EXERCISE: Go to the line below containing "Select February 28 on the calendar" and print exactly from there through the line containing "You are a computer-use agent. Image", both included. Print nothing else.

※

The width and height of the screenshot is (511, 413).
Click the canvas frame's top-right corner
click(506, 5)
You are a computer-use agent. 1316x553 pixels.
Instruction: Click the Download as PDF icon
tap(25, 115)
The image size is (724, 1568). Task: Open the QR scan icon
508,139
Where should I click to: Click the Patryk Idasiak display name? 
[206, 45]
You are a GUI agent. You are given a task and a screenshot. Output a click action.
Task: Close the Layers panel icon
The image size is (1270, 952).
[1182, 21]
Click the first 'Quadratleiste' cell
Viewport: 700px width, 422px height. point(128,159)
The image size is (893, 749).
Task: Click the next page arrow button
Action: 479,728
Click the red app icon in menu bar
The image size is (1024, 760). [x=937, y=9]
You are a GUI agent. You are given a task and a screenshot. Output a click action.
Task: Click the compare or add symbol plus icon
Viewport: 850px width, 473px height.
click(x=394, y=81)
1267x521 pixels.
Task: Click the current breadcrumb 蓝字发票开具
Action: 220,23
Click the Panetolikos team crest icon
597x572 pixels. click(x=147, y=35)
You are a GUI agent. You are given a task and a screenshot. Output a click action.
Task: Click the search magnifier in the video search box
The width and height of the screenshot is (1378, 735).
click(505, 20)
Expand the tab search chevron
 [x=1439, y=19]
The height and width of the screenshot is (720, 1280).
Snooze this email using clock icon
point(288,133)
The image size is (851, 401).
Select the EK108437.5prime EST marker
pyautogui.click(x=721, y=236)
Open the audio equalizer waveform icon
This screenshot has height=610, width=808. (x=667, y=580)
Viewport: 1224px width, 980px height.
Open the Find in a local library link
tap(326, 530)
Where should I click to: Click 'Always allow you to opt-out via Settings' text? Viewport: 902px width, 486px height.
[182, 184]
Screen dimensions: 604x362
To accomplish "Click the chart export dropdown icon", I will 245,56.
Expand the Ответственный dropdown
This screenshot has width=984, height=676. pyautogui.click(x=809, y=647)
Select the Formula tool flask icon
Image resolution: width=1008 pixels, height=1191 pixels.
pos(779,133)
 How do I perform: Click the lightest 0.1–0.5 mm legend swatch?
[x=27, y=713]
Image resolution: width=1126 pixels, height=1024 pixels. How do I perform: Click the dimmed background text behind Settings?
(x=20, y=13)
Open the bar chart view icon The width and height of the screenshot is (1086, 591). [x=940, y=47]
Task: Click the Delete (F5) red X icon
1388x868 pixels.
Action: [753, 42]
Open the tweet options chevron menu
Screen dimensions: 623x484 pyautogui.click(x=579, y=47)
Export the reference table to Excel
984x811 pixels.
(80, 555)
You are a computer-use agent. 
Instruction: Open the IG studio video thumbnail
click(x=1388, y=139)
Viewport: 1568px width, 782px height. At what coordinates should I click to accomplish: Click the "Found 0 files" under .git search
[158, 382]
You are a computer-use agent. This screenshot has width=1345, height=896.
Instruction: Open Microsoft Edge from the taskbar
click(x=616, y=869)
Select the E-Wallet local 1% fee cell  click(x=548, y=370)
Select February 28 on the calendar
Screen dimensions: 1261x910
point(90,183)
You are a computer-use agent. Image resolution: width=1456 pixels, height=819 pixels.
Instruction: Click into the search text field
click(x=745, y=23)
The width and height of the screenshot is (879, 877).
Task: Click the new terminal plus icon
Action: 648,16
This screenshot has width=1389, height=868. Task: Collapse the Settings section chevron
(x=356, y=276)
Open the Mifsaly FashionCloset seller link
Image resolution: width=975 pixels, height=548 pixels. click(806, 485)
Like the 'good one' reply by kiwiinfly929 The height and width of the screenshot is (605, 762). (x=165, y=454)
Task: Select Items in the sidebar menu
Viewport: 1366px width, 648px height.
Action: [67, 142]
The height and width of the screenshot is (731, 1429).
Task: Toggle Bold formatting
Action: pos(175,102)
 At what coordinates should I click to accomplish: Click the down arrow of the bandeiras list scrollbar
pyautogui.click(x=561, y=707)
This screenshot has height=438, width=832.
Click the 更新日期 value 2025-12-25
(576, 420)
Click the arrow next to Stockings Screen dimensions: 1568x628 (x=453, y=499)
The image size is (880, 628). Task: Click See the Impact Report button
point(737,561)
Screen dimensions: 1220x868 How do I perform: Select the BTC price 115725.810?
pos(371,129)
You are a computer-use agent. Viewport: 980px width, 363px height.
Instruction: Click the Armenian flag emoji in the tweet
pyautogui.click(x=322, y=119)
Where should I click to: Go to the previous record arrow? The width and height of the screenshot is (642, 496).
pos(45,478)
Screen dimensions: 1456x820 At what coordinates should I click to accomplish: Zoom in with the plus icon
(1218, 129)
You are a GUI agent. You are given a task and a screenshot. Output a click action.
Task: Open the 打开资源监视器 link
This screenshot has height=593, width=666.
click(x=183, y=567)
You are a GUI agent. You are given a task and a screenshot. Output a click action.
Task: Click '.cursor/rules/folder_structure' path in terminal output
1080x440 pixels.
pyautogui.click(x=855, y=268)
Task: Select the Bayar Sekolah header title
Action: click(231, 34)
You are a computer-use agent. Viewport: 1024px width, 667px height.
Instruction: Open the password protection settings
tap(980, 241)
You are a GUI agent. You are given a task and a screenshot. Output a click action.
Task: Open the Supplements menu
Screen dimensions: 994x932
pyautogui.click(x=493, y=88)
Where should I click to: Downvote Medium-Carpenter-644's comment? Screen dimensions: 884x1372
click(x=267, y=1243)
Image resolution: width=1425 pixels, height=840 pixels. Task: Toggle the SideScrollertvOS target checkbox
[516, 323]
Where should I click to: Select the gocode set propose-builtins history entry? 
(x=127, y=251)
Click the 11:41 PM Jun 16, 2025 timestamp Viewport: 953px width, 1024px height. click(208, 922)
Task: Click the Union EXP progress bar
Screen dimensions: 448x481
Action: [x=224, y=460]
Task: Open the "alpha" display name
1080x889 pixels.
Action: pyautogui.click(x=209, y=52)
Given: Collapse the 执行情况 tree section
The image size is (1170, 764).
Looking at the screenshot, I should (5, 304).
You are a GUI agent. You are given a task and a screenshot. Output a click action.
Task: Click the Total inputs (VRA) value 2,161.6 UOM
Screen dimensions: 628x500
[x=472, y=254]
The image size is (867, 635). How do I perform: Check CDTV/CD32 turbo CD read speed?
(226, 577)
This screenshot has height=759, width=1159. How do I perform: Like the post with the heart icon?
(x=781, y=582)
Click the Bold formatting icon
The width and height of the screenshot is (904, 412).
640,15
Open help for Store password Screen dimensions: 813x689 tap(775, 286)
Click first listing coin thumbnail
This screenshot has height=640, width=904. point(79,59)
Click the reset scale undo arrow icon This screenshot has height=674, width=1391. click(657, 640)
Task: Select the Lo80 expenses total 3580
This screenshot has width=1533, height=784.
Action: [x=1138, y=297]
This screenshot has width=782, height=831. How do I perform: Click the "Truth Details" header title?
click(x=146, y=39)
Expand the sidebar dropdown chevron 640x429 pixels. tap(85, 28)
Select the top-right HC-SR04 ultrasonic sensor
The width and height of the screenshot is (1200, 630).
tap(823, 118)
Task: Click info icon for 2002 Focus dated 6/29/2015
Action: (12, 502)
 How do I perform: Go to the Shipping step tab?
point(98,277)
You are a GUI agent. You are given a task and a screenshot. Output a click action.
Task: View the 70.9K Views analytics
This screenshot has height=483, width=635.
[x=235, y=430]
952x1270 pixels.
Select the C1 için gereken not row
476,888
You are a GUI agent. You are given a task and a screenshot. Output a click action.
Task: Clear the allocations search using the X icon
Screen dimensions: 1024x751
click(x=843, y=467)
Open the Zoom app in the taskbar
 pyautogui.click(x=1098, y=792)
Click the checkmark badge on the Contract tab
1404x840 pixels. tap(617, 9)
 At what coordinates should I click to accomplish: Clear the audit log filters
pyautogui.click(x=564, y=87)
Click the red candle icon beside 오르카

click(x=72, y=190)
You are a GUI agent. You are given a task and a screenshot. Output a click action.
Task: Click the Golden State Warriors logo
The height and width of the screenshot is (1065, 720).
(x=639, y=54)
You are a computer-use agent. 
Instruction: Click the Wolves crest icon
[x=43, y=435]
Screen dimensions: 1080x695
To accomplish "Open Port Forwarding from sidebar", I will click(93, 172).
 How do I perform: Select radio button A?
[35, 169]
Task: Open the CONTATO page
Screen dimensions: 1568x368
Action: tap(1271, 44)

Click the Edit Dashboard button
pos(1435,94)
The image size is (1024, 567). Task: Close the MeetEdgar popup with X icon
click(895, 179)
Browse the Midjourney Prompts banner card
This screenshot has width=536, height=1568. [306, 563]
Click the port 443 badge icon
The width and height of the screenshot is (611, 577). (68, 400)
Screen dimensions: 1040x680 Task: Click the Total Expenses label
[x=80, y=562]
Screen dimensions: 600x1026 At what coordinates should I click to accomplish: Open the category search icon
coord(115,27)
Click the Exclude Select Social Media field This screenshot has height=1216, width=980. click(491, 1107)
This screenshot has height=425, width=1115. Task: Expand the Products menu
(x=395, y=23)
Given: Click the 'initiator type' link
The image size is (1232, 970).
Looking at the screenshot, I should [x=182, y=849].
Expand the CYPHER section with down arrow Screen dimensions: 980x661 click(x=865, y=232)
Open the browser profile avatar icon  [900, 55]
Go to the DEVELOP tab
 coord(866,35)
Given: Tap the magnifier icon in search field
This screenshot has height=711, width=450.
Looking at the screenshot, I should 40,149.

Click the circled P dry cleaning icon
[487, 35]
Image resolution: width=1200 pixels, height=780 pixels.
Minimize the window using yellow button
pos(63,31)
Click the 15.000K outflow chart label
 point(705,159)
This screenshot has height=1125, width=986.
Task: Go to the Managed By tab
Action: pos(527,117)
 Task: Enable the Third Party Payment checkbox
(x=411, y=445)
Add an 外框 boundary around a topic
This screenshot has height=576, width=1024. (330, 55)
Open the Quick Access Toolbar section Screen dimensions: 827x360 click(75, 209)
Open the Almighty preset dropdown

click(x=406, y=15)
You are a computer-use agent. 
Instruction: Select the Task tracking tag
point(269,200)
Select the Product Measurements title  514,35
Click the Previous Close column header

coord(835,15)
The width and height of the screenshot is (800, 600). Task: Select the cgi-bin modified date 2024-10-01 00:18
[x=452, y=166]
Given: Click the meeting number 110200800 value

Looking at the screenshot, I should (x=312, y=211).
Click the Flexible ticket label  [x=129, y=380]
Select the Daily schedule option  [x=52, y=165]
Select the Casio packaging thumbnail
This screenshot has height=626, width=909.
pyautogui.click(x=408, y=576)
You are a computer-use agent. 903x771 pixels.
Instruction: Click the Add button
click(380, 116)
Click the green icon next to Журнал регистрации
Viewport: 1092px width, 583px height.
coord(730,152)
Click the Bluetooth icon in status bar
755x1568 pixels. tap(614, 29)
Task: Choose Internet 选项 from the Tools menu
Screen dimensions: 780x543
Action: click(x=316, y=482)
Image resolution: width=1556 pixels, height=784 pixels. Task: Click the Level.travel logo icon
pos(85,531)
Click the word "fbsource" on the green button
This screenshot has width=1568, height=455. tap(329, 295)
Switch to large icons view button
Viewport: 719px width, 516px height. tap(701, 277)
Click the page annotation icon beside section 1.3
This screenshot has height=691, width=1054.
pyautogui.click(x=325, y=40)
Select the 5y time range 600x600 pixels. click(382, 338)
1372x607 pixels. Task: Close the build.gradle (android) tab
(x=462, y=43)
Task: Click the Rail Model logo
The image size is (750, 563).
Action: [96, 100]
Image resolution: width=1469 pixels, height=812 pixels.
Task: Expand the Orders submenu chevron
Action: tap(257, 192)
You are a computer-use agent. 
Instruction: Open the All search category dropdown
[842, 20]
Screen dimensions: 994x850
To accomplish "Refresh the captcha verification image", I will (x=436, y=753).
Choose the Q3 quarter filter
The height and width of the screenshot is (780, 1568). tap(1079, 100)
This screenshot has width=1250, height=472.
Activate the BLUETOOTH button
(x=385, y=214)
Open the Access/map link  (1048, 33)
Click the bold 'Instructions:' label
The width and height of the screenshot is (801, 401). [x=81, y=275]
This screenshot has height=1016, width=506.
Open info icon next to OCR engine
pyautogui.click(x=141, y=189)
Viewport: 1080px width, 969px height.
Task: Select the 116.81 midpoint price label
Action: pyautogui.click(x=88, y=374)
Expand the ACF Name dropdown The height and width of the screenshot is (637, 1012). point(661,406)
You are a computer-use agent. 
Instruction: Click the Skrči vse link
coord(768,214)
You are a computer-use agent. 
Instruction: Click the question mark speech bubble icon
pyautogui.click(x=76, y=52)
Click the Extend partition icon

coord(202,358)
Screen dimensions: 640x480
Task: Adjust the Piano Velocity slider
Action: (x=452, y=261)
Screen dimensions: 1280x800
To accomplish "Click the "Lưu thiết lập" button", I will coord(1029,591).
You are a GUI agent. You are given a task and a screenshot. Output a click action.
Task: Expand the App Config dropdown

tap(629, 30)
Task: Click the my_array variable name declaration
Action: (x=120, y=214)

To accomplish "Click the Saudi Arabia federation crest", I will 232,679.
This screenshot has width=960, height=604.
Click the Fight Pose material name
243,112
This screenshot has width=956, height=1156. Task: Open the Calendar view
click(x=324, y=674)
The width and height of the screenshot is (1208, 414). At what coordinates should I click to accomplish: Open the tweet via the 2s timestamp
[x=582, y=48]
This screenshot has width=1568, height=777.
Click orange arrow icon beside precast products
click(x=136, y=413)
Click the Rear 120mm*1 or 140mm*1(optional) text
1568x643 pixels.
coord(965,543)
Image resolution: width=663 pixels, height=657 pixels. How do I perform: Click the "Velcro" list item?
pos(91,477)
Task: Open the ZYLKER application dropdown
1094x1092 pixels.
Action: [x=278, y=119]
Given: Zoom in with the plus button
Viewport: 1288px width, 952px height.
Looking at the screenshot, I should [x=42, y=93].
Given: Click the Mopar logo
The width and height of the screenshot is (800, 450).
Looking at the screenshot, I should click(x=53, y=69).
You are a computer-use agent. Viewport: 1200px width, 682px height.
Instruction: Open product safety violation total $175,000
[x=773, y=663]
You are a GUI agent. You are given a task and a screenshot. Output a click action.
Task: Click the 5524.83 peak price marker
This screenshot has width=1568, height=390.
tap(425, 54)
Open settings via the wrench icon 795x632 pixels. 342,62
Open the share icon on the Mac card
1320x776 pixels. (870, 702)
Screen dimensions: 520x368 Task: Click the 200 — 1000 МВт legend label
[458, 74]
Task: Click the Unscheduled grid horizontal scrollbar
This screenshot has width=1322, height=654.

※

YOUR RESPONSE:
Select February 28 on the calendar
Screen dimensions: 1261x910
point(90,183)
You are a computer-use agent. Image resolution: width=1456 pixels, height=819 pixels.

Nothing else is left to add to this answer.